• [Action item]: Look through the entries below and count the lines with the word "arrow" in them; give only the number.

• [Entries supplied]:
== == ==
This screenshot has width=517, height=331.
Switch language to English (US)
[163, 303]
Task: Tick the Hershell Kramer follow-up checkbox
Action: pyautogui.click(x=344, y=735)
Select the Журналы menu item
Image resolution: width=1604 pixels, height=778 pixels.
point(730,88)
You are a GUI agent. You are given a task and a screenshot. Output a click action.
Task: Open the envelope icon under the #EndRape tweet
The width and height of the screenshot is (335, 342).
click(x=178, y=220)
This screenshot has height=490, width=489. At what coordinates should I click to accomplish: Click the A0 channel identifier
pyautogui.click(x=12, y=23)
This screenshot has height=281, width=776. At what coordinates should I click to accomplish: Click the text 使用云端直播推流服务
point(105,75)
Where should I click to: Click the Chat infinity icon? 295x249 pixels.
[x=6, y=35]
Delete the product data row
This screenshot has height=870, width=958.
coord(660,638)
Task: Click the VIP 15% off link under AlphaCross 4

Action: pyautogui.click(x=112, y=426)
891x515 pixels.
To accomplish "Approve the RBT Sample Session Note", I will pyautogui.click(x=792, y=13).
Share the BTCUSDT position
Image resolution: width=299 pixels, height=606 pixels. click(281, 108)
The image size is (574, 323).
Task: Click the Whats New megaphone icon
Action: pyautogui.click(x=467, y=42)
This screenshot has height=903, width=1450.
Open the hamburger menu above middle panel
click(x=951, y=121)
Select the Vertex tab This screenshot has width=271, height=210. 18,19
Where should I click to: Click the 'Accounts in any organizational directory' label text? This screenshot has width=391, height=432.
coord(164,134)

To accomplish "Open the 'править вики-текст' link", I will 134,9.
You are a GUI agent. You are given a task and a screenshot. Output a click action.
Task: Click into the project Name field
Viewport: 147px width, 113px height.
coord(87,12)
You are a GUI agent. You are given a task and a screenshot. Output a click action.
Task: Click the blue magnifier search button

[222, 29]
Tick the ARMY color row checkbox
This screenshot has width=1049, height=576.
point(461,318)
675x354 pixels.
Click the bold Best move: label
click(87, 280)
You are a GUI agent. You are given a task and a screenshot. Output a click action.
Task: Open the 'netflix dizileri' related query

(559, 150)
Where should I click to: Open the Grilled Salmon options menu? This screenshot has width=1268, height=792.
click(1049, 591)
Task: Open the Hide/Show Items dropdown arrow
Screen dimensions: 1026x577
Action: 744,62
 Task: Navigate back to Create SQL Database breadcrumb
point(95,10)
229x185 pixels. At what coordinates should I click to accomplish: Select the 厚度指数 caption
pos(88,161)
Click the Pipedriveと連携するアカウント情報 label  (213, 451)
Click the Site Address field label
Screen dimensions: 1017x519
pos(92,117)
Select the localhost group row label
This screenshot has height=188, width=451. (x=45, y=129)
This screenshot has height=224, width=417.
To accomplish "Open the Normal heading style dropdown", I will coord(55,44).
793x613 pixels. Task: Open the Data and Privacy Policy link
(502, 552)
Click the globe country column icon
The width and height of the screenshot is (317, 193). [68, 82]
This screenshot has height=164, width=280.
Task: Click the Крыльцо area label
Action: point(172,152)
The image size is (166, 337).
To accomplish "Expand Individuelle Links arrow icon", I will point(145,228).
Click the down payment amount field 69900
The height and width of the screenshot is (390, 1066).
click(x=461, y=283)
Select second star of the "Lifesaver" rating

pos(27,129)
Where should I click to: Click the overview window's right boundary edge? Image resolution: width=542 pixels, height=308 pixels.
== == ==
• [Written answer]: 2